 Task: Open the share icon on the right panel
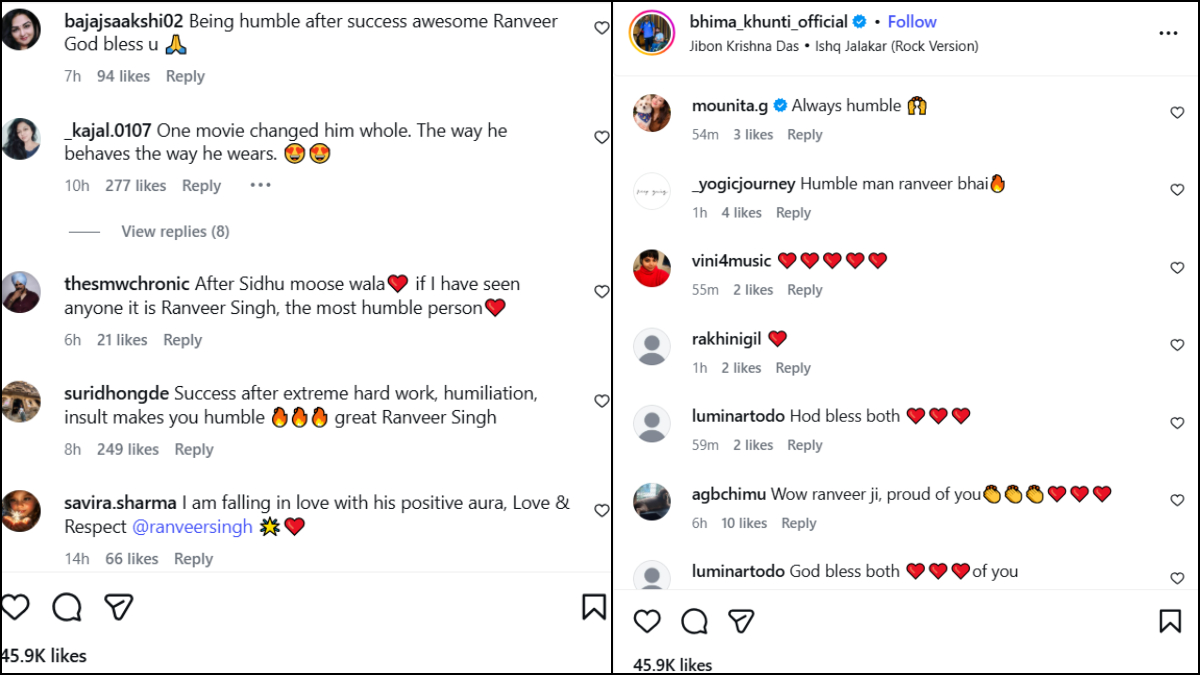coord(742,621)
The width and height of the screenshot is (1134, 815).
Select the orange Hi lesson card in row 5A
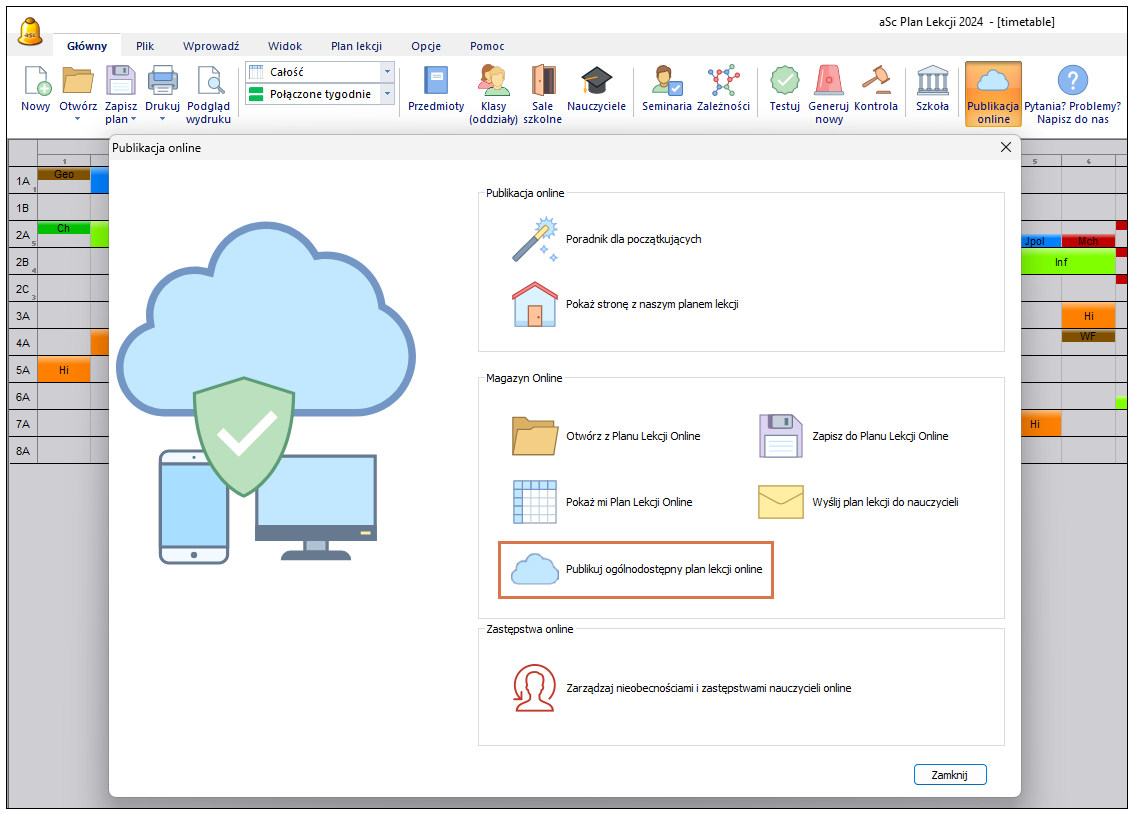pyautogui.click(x=63, y=370)
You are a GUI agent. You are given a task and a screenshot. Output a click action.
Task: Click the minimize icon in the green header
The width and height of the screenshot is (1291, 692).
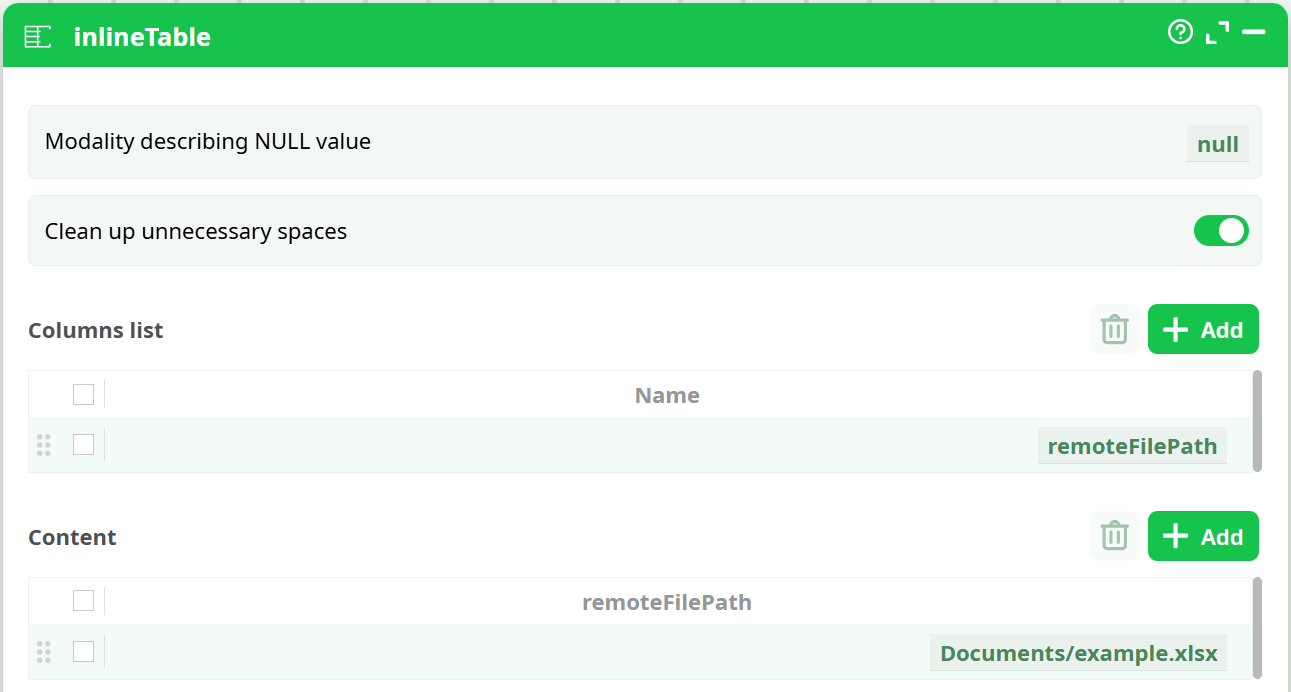pyautogui.click(x=1253, y=32)
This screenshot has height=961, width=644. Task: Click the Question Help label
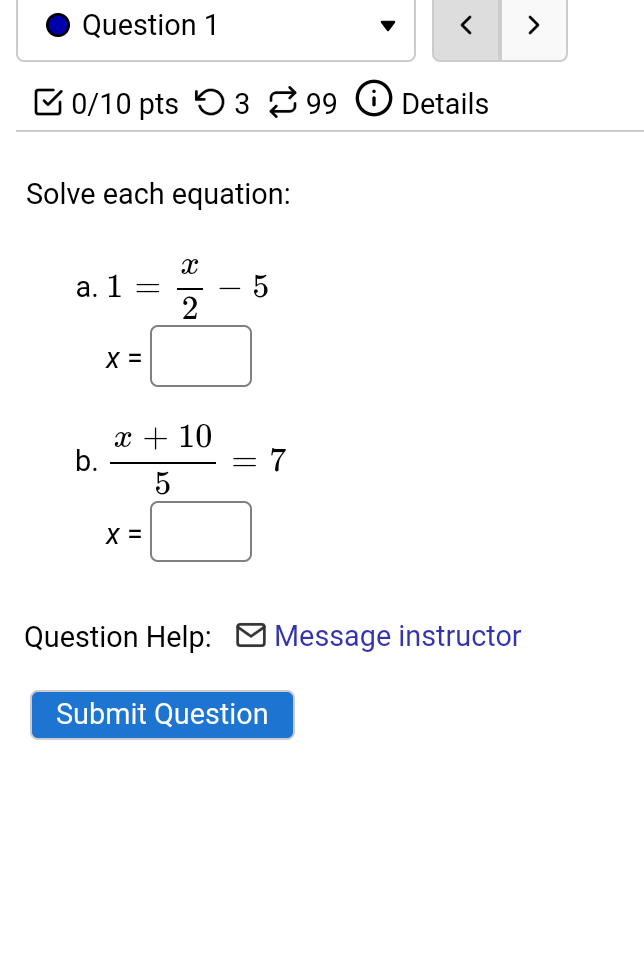(117, 636)
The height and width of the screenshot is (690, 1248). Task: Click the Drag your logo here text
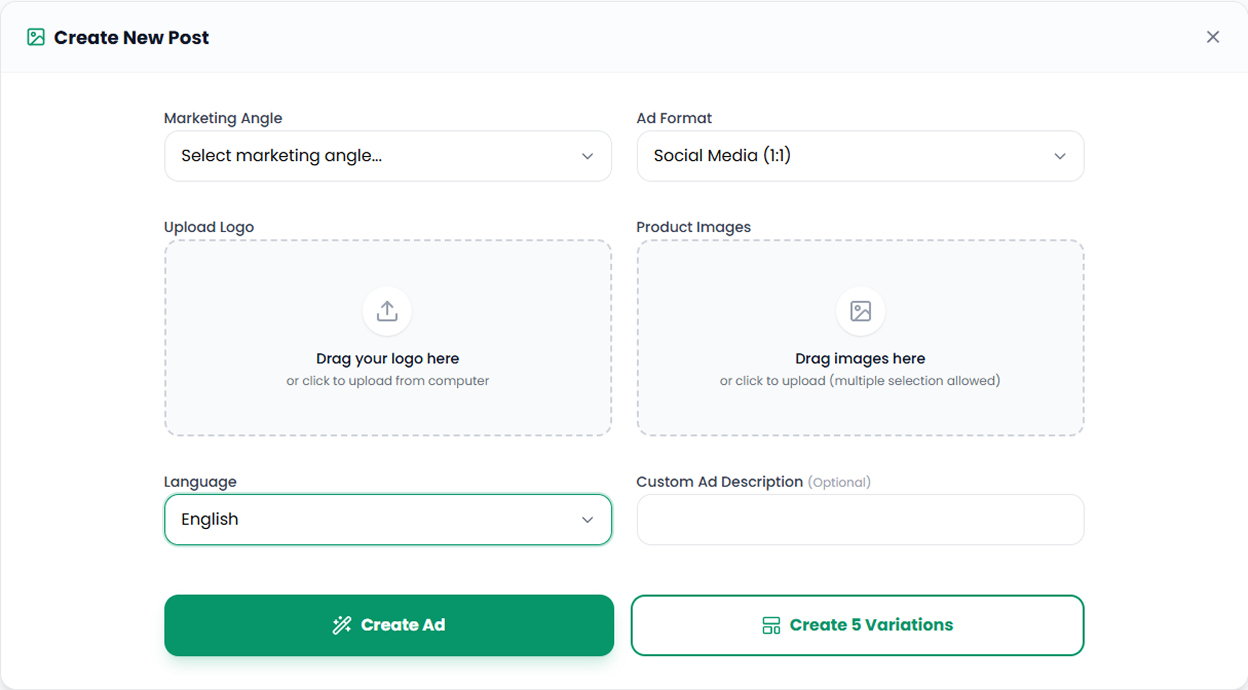pyautogui.click(x=387, y=358)
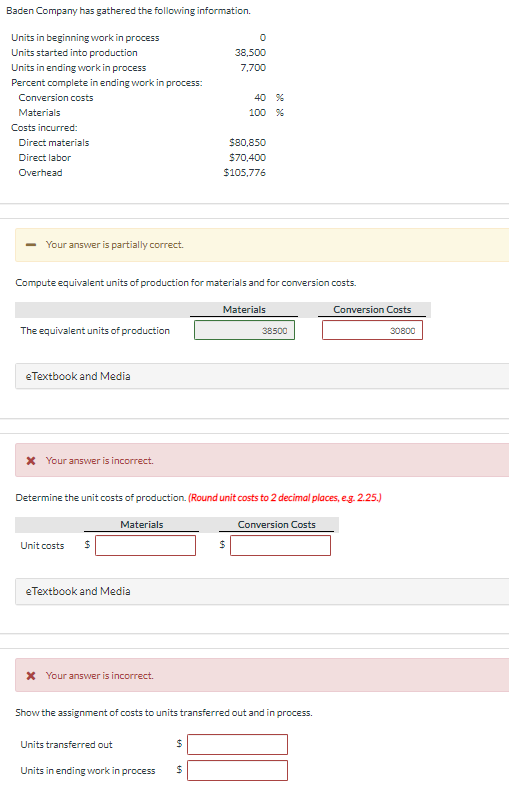This screenshot has height=791, width=509.
Task: Click the Units in ending work in process field
Action: 238,770
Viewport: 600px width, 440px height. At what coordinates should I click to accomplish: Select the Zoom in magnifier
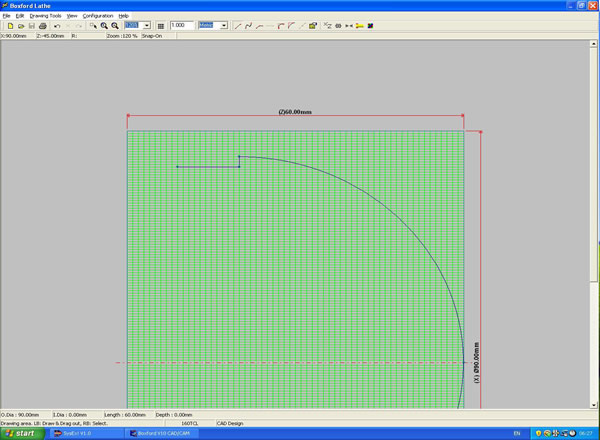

:::

#### GOAL OF THE EXERCISE
With the pictures excluded, the line containing "The width and height of the screenshot is (1291, 692)." and every line after it through the end of the data above are to be transcribed exactly, and nothing more.

#### WRITTEN RESPONSE
The width and height of the screenshot is (1291, 692).
pyautogui.click(x=1253, y=32)
This screenshot has height=961, width=644. Task: Click the Question Help label
(117, 636)
The height and width of the screenshot is (690, 1248). Task: Click the Drag your logo here text
pyautogui.click(x=387, y=358)
This screenshot has height=791, width=509.
Task: Click the Units in ending work in process field
Action: 238,770
Viewport: 600px width, 440px height. At what coordinates should I click to accomplish: Select the Zoom in magnifier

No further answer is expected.